Minnesota farmers moved a step closer to the state setting up a rainy day fund to help cover their losses when grain elevators go financially belly-up.
A bill to recover farmers' lost claims cleared a first hurdle on Monday, with a state Senate committee approving an indemnity fund for growers.
The measure, backed by the Minnesota Department of Agriculture (MDA) and some farm interest groups, has been long sought by farmers who've lost income off a year's harvest after selling their corn or soybeans to a grain elevator on a futures contract. If an elevator goes bankrupt before making those payments, farmers suffer the losses.
Neighboring states, such as Iowa and Wisconsin, already maintain such rainy day accounts, which pay out farmers' losses when they sell grain to an elevator that later files for bankruptcy and is unable to return the sold grain or pay for the sale.

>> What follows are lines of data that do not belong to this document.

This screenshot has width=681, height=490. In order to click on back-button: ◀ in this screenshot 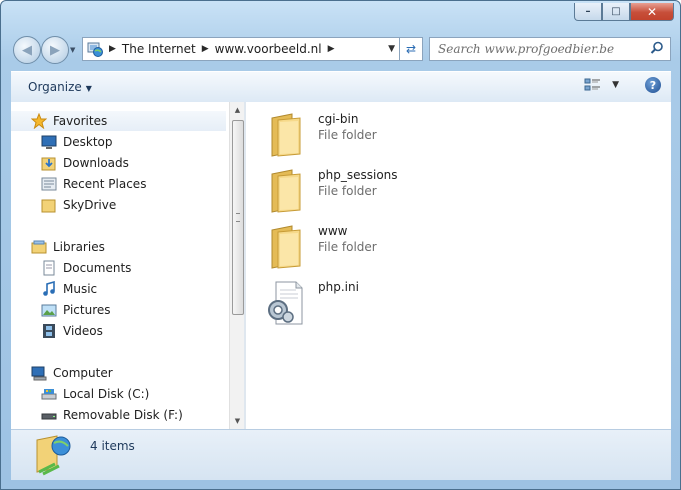, I will do `click(27, 50)`.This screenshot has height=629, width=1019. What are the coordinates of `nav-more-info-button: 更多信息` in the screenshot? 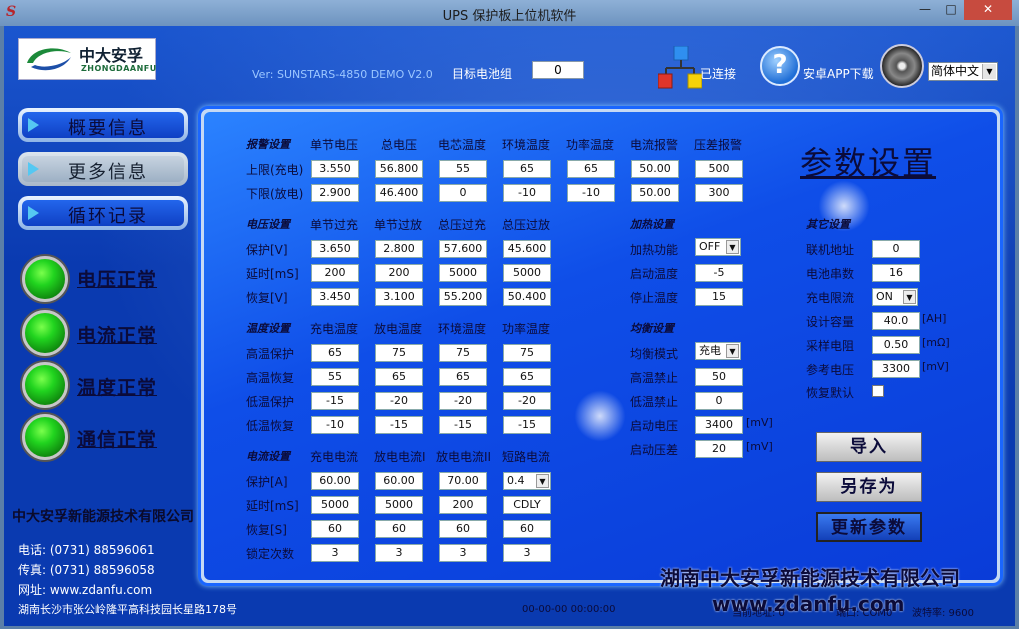 It's located at (103, 169).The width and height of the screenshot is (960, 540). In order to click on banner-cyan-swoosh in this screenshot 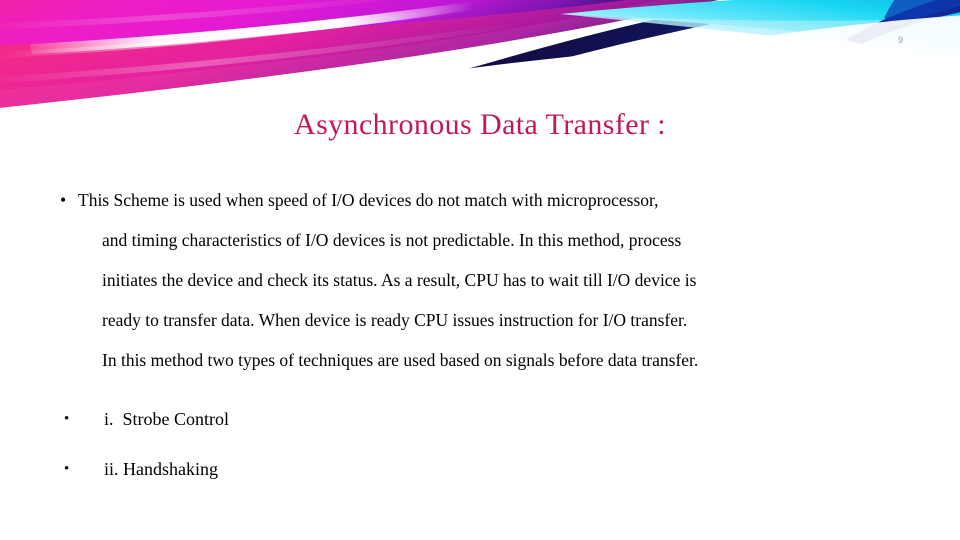, I will do `click(760, 26)`.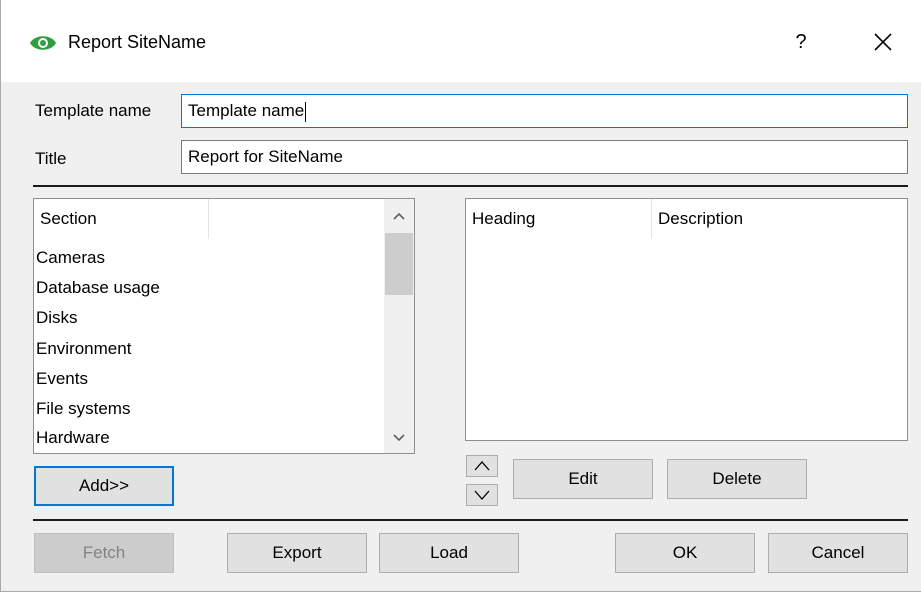 The image size is (921, 592). What do you see at coordinates (461, 41) in the screenshot?
I see `title-bar: Report SiteName ?` at bounding box center [461, 41]. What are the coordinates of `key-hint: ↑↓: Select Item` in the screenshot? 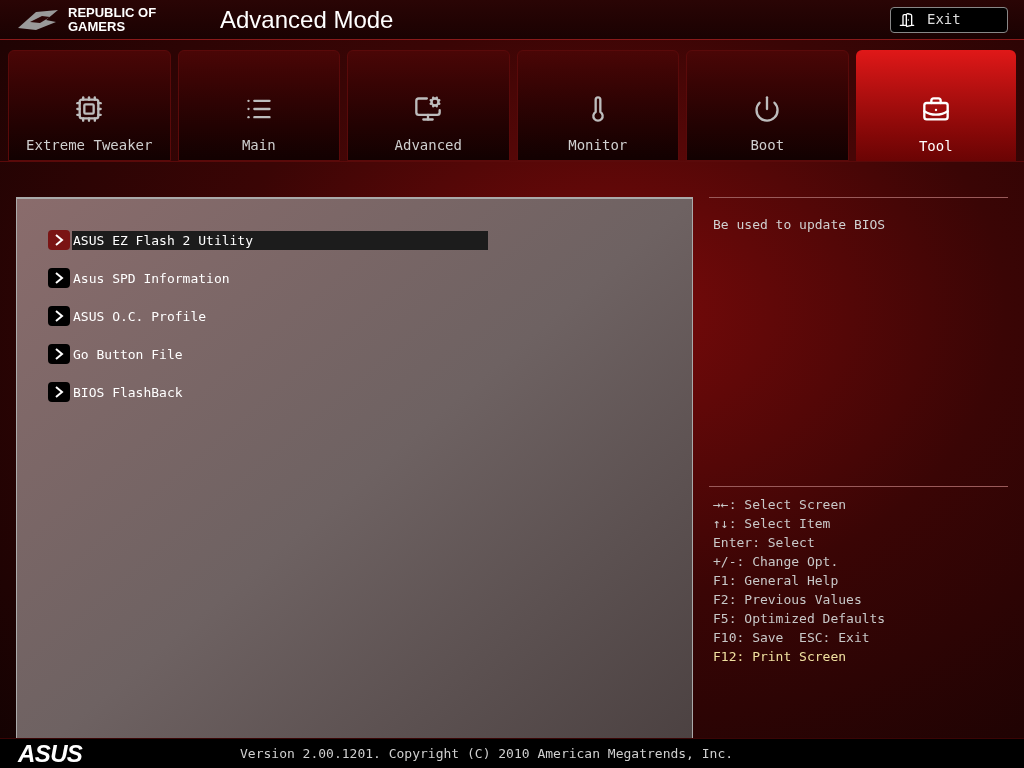 It's located at (772, 524).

In recent years, a number of elevators in Minnesota have gone bankrupt, including last October's collapse of Global Processing, an elevator in Hope whose owner siphoned off the business' cash to fund extravagant safaris, and the elevator in Karlstad. In some instances, farmers lose tens, even hundreds, of thousands of dollars.
Brian Herbst, a fourth-generation farmer from Kasson in southeastern Minnesota, told the committee his family-owned operation was on the hook for $350,000 after the buyer, Pipeline Foods, went through bankruptcy protection two summers ago.
"That is a number that is just really hard to bounce back from," Herbst said in testimony. "We'll feel that for years."
The bill was birthed by a working group convened by the state Department of Agriculture at the behest of legislators last year.